Ptilotus modestus, commonly known as paper foxtail is a species of flowering plant in the family Amaranthaceae and is endemic to eastern continental Australia. It is an erect annual or short-lived perennial herb, with lance-shaped leaves at the base of the plant, more or less sessile stem leaves, and oval to hemispherical spikes of green flowers.

==Description==
Ptilotus modestus is an erect annual or short-lived perennial herb that typically grows to a height of up to 20 cm and has a sparse covering of hairs when young. The leaves at the base of the plant are more or less sessile, lance-shaped with the narrower end towards the base, 5–30 mm long and 3–6 mm wide.
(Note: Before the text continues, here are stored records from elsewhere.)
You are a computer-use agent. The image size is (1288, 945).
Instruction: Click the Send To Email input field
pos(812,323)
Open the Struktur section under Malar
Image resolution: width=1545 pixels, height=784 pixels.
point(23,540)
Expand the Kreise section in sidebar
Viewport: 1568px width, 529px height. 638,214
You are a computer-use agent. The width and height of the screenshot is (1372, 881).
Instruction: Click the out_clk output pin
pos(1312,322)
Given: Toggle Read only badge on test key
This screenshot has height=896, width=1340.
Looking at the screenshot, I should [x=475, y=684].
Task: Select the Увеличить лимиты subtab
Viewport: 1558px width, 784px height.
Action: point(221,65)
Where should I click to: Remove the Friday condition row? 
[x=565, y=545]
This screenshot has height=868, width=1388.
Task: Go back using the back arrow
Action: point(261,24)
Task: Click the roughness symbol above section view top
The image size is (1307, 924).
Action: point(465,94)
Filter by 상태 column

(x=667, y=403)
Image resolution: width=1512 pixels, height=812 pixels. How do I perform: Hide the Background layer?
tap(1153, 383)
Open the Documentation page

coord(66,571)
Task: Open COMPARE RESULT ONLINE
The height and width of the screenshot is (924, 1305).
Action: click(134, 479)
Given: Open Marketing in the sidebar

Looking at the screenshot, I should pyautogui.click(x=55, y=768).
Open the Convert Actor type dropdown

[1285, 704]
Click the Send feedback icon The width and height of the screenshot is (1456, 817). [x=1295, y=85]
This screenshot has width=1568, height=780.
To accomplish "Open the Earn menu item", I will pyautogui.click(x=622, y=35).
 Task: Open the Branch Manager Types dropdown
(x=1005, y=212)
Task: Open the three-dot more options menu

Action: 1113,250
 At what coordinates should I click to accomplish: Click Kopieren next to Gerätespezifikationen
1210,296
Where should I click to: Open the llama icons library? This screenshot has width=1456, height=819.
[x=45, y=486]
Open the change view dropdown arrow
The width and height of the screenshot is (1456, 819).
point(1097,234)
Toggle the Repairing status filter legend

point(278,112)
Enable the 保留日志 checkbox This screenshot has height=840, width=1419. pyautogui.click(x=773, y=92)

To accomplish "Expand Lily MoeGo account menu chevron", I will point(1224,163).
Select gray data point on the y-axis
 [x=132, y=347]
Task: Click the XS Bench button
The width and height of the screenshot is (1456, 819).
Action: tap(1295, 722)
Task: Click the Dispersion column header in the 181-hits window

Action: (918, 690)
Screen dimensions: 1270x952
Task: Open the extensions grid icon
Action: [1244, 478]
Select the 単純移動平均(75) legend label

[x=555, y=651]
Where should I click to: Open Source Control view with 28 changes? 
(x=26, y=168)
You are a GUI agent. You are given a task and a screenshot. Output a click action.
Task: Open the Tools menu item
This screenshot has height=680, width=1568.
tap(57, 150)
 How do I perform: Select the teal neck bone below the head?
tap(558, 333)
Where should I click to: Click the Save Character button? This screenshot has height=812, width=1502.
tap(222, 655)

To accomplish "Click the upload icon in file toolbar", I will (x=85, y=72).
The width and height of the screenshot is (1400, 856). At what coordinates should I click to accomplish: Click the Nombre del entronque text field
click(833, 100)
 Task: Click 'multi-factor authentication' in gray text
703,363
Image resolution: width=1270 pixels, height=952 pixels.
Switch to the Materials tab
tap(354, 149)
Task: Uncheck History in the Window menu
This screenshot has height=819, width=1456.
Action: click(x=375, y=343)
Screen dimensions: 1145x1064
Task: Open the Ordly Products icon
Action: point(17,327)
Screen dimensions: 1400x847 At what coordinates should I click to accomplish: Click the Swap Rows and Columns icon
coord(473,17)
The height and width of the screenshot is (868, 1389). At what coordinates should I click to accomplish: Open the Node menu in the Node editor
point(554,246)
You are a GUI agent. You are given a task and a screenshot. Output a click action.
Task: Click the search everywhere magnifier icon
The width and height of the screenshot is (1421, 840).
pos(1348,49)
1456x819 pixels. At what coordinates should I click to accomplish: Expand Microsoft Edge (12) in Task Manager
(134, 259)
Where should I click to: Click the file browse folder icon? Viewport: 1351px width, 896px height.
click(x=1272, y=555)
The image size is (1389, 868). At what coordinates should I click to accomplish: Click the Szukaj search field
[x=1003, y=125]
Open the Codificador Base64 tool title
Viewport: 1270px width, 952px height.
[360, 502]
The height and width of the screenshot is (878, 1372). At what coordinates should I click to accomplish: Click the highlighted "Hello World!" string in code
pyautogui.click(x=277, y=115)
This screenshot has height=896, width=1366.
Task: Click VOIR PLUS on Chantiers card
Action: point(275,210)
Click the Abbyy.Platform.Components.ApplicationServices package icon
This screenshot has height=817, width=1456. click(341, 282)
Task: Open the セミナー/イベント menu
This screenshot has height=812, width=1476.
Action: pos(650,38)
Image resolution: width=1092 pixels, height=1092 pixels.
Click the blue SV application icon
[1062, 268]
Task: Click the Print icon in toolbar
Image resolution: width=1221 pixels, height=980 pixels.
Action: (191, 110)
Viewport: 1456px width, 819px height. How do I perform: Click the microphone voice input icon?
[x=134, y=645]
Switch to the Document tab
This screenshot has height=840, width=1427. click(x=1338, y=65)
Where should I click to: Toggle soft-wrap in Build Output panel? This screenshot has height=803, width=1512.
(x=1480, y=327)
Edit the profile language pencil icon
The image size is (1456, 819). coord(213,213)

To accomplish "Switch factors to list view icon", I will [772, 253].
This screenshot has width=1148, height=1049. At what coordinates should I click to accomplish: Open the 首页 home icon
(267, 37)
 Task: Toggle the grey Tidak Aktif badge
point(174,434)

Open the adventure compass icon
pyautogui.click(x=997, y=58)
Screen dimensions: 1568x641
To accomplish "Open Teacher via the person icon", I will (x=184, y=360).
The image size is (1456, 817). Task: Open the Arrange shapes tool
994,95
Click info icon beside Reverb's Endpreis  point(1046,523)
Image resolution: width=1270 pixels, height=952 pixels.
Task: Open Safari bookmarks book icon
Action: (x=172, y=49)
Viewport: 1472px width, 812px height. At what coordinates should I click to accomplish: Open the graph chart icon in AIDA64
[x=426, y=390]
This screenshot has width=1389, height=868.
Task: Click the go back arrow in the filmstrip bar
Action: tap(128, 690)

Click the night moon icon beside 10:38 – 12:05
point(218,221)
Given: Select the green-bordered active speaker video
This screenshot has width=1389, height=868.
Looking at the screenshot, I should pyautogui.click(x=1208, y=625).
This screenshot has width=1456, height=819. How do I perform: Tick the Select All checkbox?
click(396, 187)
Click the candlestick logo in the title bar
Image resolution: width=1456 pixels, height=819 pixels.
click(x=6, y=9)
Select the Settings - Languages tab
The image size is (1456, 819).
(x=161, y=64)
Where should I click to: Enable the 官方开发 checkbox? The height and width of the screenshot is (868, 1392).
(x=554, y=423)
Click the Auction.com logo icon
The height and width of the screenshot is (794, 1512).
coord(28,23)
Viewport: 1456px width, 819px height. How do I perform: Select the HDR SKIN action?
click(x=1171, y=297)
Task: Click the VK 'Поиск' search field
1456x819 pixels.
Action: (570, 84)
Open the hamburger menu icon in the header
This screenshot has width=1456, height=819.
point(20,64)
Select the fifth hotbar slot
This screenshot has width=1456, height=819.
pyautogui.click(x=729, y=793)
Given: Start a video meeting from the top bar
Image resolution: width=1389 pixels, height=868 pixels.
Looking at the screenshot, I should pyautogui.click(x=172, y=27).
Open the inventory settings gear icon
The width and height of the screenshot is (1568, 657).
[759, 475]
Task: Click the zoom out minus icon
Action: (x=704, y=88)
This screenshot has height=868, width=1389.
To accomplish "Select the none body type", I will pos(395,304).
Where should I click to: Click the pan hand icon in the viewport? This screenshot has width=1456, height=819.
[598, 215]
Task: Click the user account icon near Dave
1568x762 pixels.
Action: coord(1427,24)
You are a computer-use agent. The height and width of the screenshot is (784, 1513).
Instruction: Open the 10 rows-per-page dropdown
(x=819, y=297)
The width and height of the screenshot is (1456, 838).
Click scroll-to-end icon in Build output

The stem leaves are more or less sessile, linear to narrowly lance shaped, 5–25 mm long and 1–4 mm wide. The flowers are green and arranged in an oval to hemispherical spike 12–24 mm long and 15–20 mm wide. There are broadly egg-shaped bracts 3–4 mm long and broadly egg-shaped bracteoles 3.6–5 mm long. The tepals are overlapping, 6–8.8 mm long, green along the midline and whitish or opaque with a slight reddish tinge along the edges. The outer surface has short hairs along the midline, the inner surface with tufts of hairs on the edges. There are three or four fertile stamens and two staminodes, and the style is curved, 4.5–5.5 mm long. Flowering mainly occurs from May to October, sometimes in February to April and November.

==Taxonomy==
Ptilotus modestus was first formally described in 2018 by Timothy Andrew Hammer in Australian Systematic Botany. The specific epithet (modestus) means 'modest', "in reference to flowers that are smaller, less colourful and less widely gaping than the more showy flowers of P. gaudichaudii".

==Distribution and habitat==
Paper foxtail grows on gravelly hills or rises and plains dominated by mulga shrubland and in eucalypt woodland, in the south of the Northern Territory and the western slopes and plains of New South Wales. It also occurs in Queensland and South Australia.